In January 1989, Basile announced his departure, and HRC reorganized from serving mainly as a political action committee (PAC) to broadening its function to encompass lobbying, research, education, and media outreach. HRC decided on a new Statement of Purpose: "For the promotion of the social welfare of the gay and lesbian community by drafting, supporting and influencing legislation and policy at the federal, state and local level." Tim McFeeley, a Harvard Law School graduate, founder of the Boston Lesbian and Gay Political Alliance, and a co-chair of the New England HRC Committee, was elected the new executive director. Total membership was then approximately 25,000 members.

In 1992, HRC endorsed a presidential candidate for the first time, Bill Clinton. In March 1993, HRC began a new project, National Coming Out Day. Other tangible accomplishments from the 90's are harder to document. From January 1995 until January 2004, Elizabeth Birch served as the executive director of the HRC. Under her leadership, the institution more than quadrupled its membership to 500,000 members.

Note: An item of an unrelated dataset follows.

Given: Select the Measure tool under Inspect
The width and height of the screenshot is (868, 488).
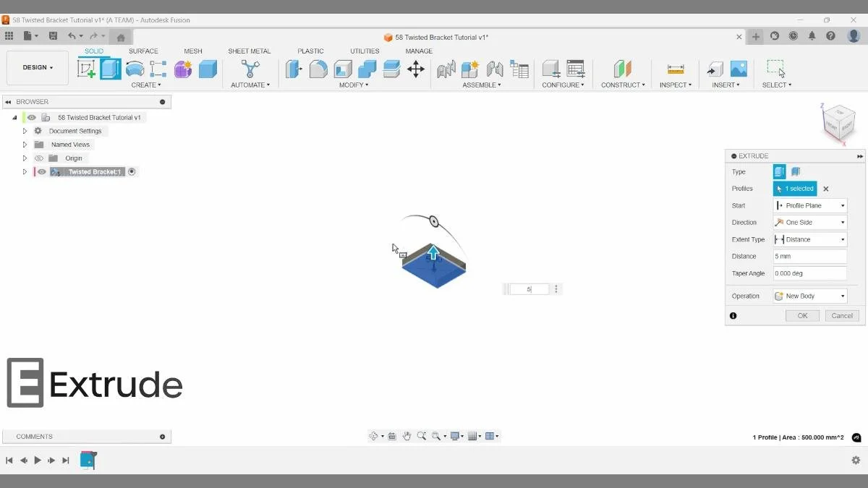Looking at the screenshot, I should [676, 69].

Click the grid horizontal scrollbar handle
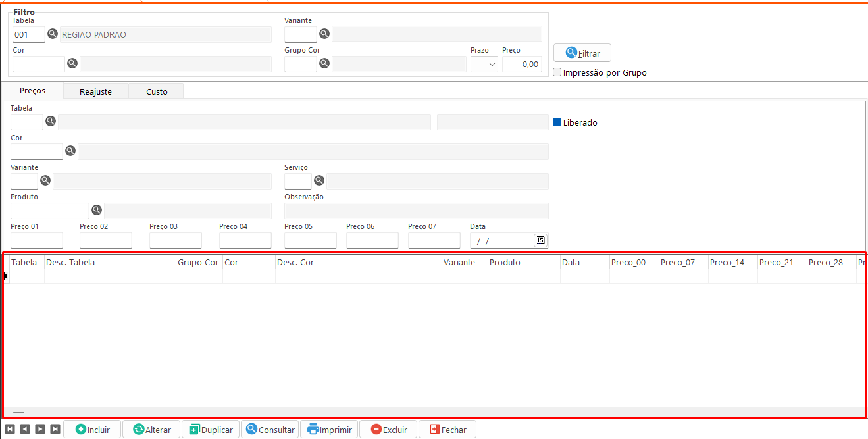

In 1995, the organization dropped the word "Fund" from its name, becoming the Human Rights Campaign. That same year, it underwent a complete reorganization. The HRC Foundation added new programs such as the Workplace Project and the Family Project, while HRC itself broadly expanded its research, communications, and marketing/public relations functions. The organization also unveiled a new logo, a yellow equal sign inside of a blue square.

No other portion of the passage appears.